I appreciate that Wagner wrote some magnificent orch music for his operas - but it's speculative to think that he might have made a major contribution to the 19th symphony. He also lived to be 70 y/o and frankly if he hadn't composed a sy by this time of life any ambitions he did have can be safely dismissed. Opera specialists dont seem to have anything significant to say in non vocal genre - Verdi composed 1 quartet of little note. Weber composed some nice clarinet concertos I suppose. Rossini string sonatas.

Mahler I think a shame he did not live to finish his 10th sy - but the completion really does sound like his last word in the form and I dont think Mahler fans should feel to bad that he didnt live another 5 years.


----------



## Jacck (Dec 24, 2017)

Schubert. He was producing fantastic masterpieces towards the end of his too short life. He would have eclipsed Mozart and Beethoven had he lived longer.  
Sibelius is a good choice also, but he became unproductive later in life


----------



## DavidA (Dec 14, 2012)

stomanek said:


> I appreciate that Wagner wrote some magnificent orch music for his operas - but it's speculative to think that he might have made a major contribution to the 19th symphony. He also lived to be 70 y/o and frankly if he hadn't composed a sy by this time of life any ambitions he did have can be safely dismissed. Opera specialists dont seem to have anything significant to say in non vocal genre - Verdi composed 1 quartet of little note. Weber composed some nice clarinet concertos I suppose. Rossini string sonatas.
> 
> Mahler I think a shame he did not live to finish his 10th sy - but the completion really does sound like his last word in the form and I dont think Mahler fans should feel to bad that he didnt live another 5 years.

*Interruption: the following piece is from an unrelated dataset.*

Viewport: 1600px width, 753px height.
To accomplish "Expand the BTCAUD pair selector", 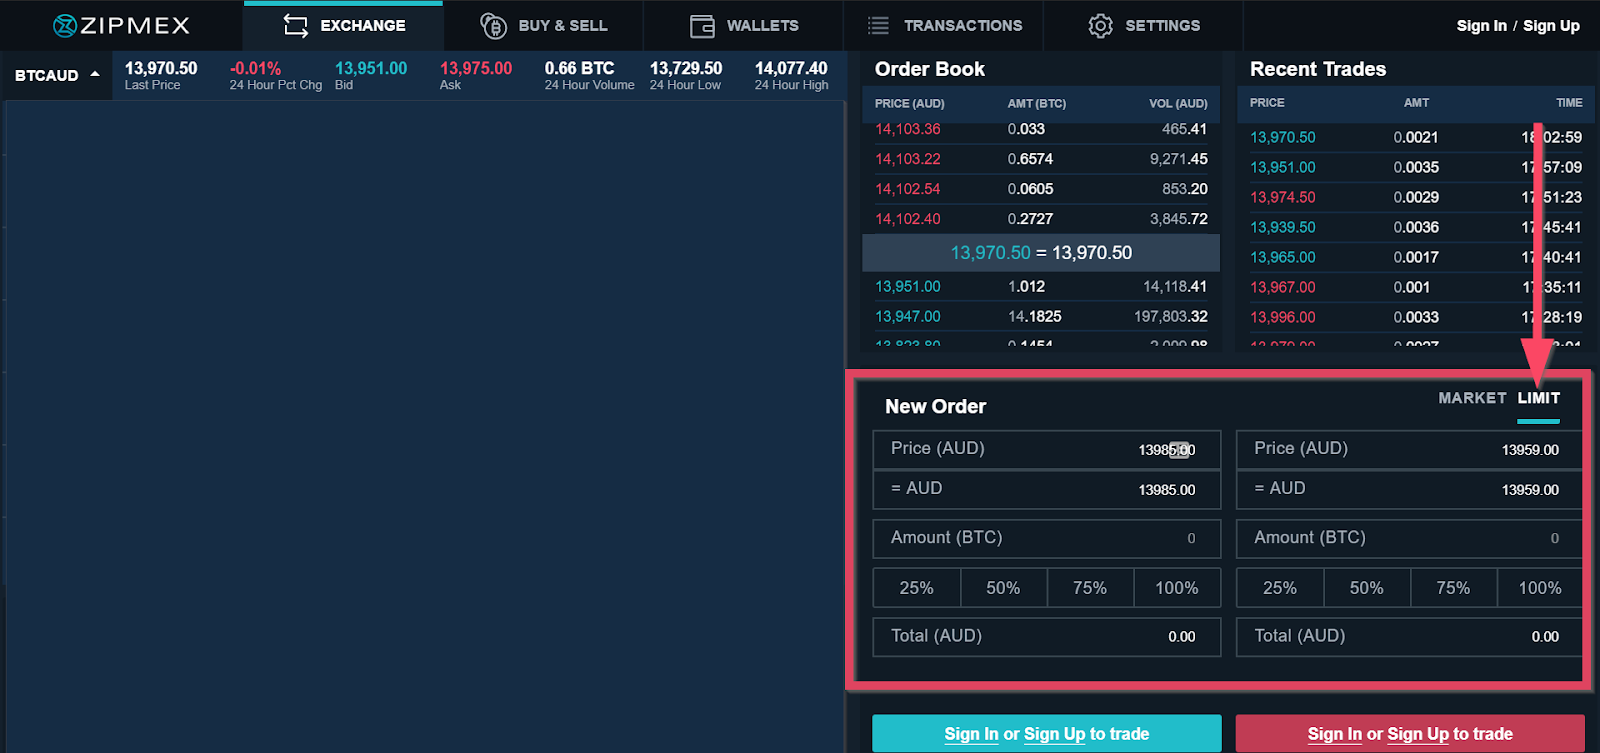I will click(57, 75).
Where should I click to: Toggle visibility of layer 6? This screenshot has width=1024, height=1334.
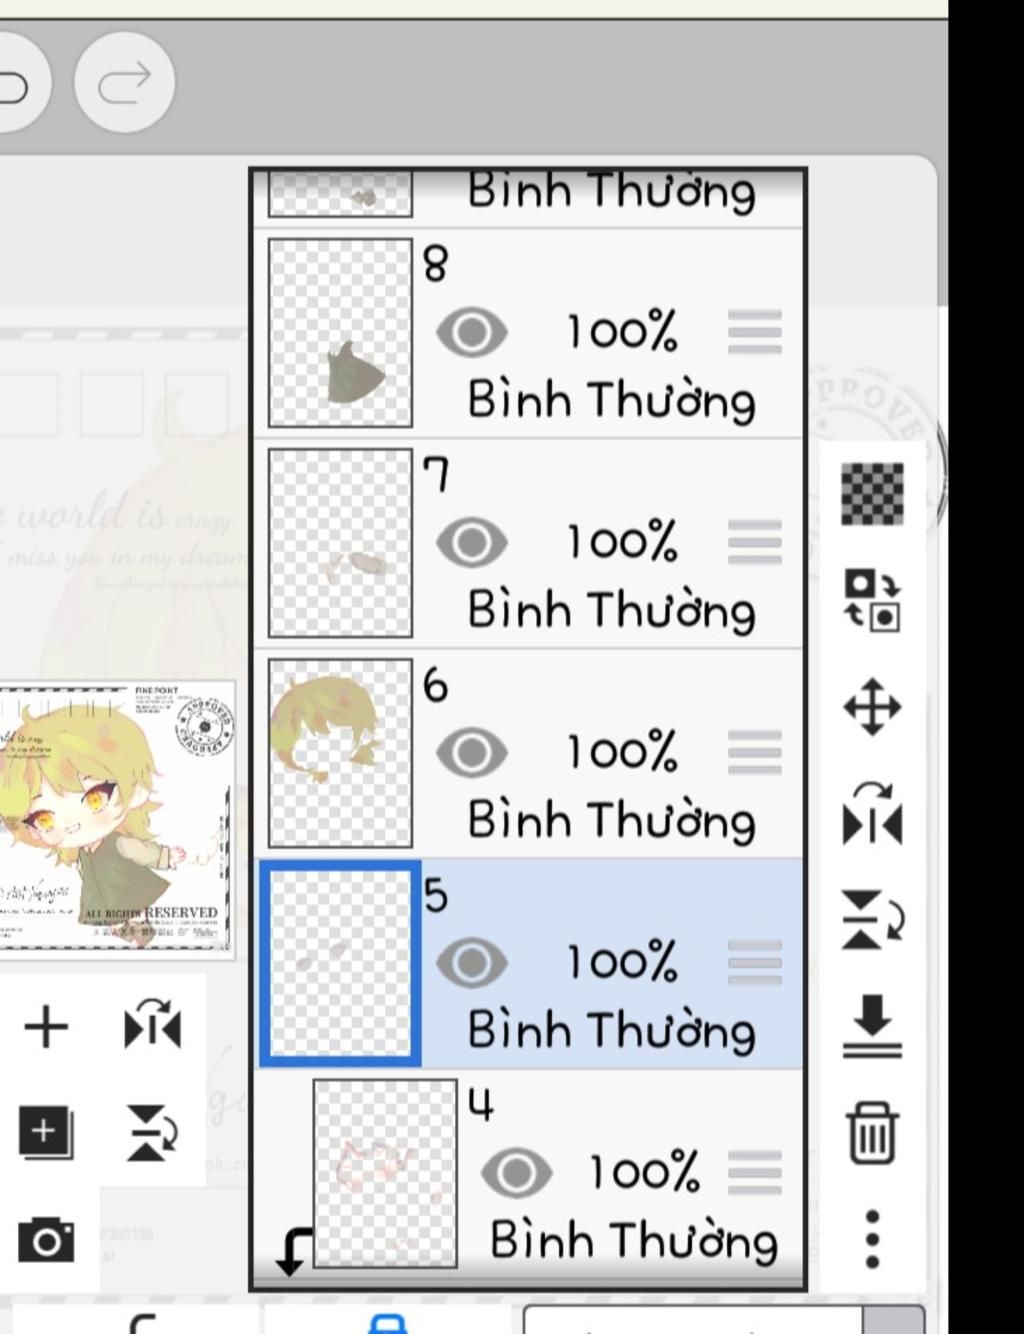click(471, 752)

I think Mahler and Wagner were pretty well written out by the time they died, Mahler's 10th symphony apart. Same probably applies to Beethoven who was concentrating on string quartets. The remarkable case is Verdi who composed his two greatest operas as an old man


----------



## eugeneonagain (May 14, 2017)

I'd rather offer more years to those who showed exceptional promise, but never achieved much acclaim while alive. Like Georges Bizet or Alberic Magnard or Erwin Schulhoff.

I suspect that adding more years to the lives of those who already produced a lot of work is more about listeners wanting more of what they already know, but have worn out through heavy listening.


----------



## Jacck (Dec 24, 2017)

eugeneonagain said:


> I'd rather offer more years to those who showed exceptional promise, but never achieved much acclaim while alive. Like Georges Bizet or Alberic Magnard or Erwin Schulhoff.
> 
> I suspect that adding more years to the lives of those who already produced a lot of work is more about listeners wanting more of what they already know, but have worn out through heavy listening.

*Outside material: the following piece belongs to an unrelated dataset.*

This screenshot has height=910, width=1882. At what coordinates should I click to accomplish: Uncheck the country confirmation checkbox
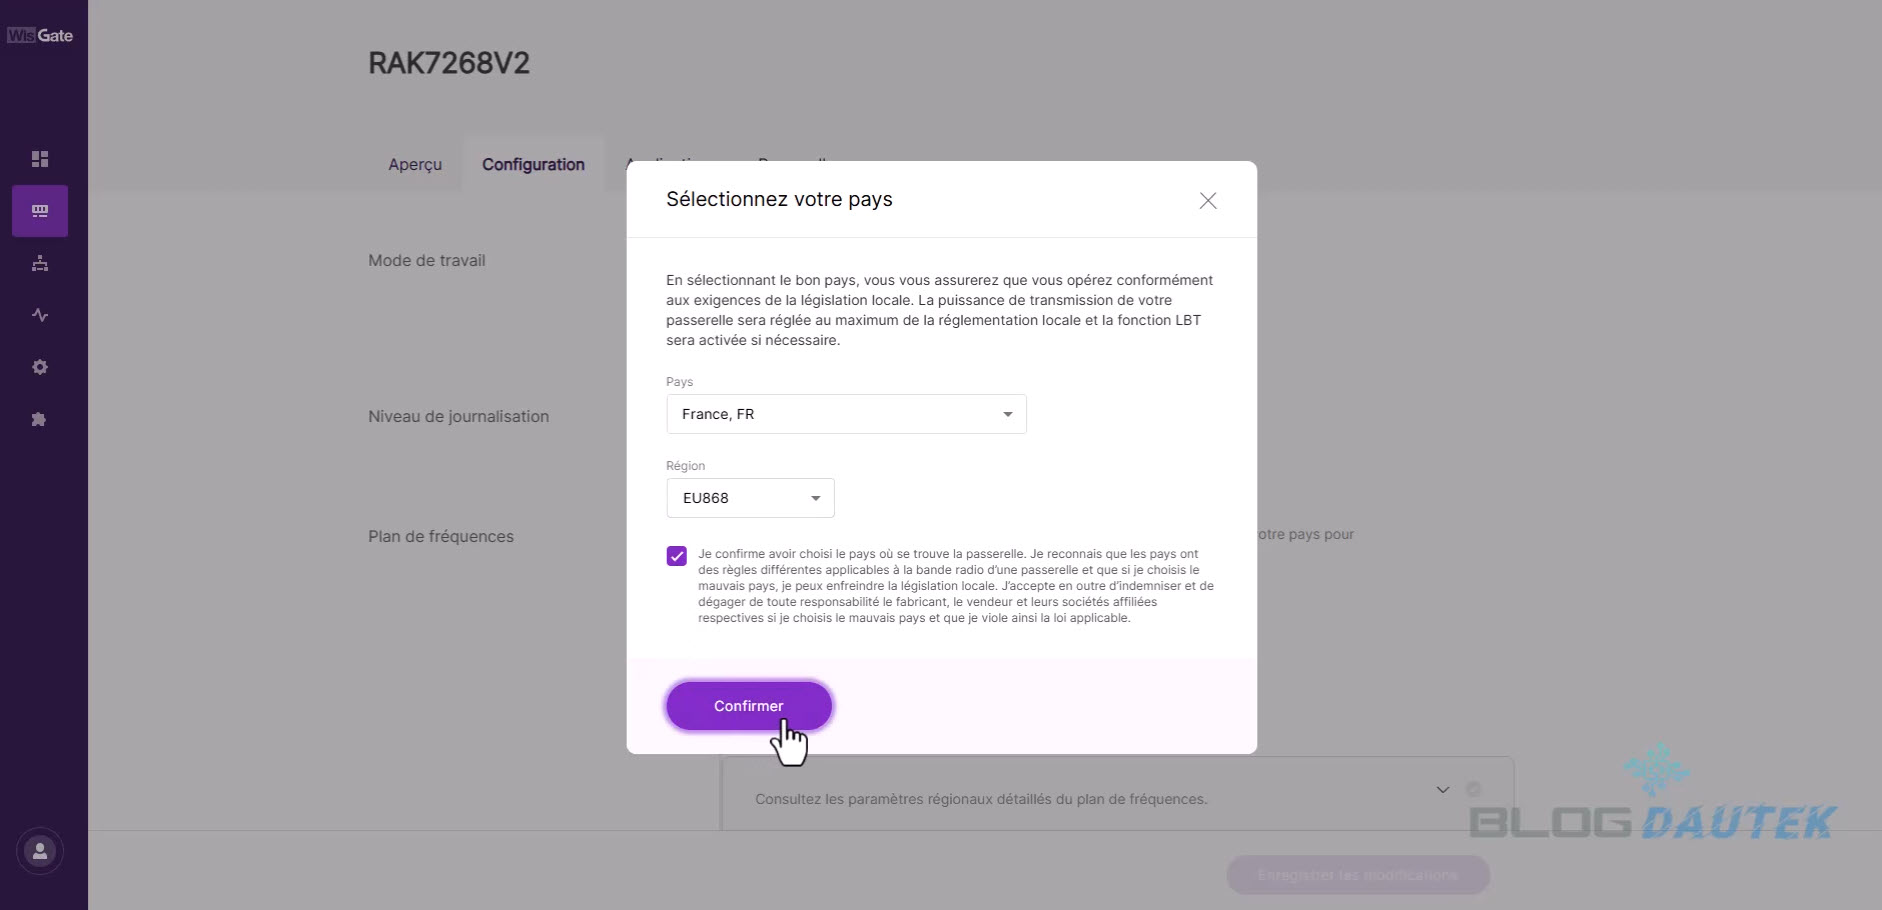tap(677, 556)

Julius Reubke died at 24 and he composed a masterful piano sonata and some masterful organ works





Hans Rott might be another example. Died at 25 and composed a masterful symphony





from among Czech composers - Kaprálová


----------



## CnC Bartok (Jun 5, 2017)

I'd probably, in the final analysis, have gone for Vitezslava Kapralova as well. She produced some glorious music in her short lifespan, and even under so many huge influences had already found her own voice. As much as with Lili Boulanger, for me even more so, this was THE great female composer who just might have been........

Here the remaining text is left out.